Его не слушали. Один из стрелков попытался передернуть затвор винтовки, но руки тряслись и ничего у него не получалось. Солдатик бросил винтовку и побежал к лесу.

Другой конвоир стал стрелять в "беглеца" из автомата. Это происходило совсем близко от меня. Я видел: бежит литовец прямо на солдата, тот выпускает в него одну очередь за другой, казалось бы беднягу должно перерезать пополам -- а он, будто заговоренный, все бежит и бежит... Зато шальная пуля попала в ногу кому-то из краснопогонников.

Не добежав до стрелка двух шагов литовец упал; сразу же протянулись руки, втащили его в строй. Происшествие это заняло не больше двух минут, но в такие моменты время как-то странно растягивается. Все смотрелось как в замедленных кадрах киноленты.

Литовец -- ксендз, повредившийся в уме, как оказалось -- не был заговорен от пуль. Две попали ему в ногу, не задев, по счастью, кость. Товарищи дотащили его до вахты; там его первым делом избили надзиратели, затем погнали на перевязку. А вечером в столовой Бородулин толканул речь:

-- Тут некоторые, понимаешь, психовать решили, задумали бежать... Не выйдет! Будем судить по всей строгости советского закона!

И действительно судили. Несчастному сумасшедшему добавили срок и увезли от нас -- скорей всего, в психушку; было такое специальное отделение в Сангородке.

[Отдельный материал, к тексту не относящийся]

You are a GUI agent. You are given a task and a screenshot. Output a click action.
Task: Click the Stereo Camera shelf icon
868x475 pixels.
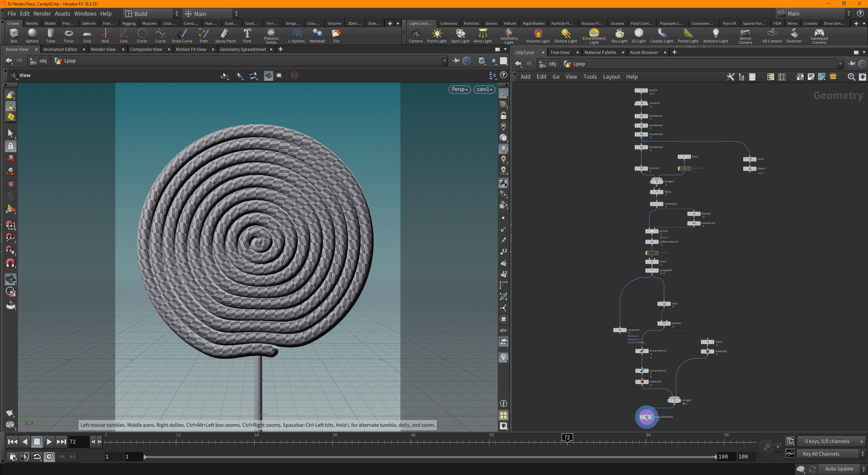[x=745, y=36]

Наверно, если бы в тот день нас вел старый, не минлаговский конвой, трагедии не случилось бы. С теми было -- особенно у блатных -- какое-то взаимопонимание, Даже шутки были общие: "Ваше дело держать, надо дело бежать", "Моя твоя не понимай, твоя беги, моя стреляй". Но все это осталось в прошлой жизни. А с этими новыми -- одно расстройство.

Помню, меня с соседом по шеренге рябым Николой Зайченко конвоир выдернул из строя за "разговоры в пути следования". Отправил колонну вперед и стал изгаляться:

-- На корточки! Марш вперед гусиным шагом!

Имелся в виду не прусский парадный шаг, а ходьба в положении на корточках. Я сделал шаг -- трудно, а главное очень уж унизительно.

-- Вперед! -- краснопогонник передернул затвор винтовки. -- Кому говорят?!

Зайченко неуклюже шагнул вперед, а меня стыд и злоба заставили заставили выпрямиться:

-- Не пойду. Стреляй, если имеешь право.

Он еще раз лязгнул затвором. Право он имел: кругом тундра, нас двое, а он один. Если кто спросит -- "за неподчинение законным требованиям конвоя". Да никто бы и не спросил... Но видно, не такой уж он был зверюгой, чтобы для забавы пристрелить зека. Он постоял, помолчал, потом скомандовал:

-- Догоняй бегом!

И мы припустились рысью догонять колонну...

Чувствую, что пора перейти к более приятным воспоминаниям.

После первого опыта -- конкурса на лучший рассказ -- в Юлике проснулась тяга к писанию -- из нас двоих он один обладал тем, что называют творческой энергией. "К писанию" не надо понимать буквально. Лучше сказать: тяга к сочинительству. Писать в тех условиях было сложно, а хранить написанное -опасно.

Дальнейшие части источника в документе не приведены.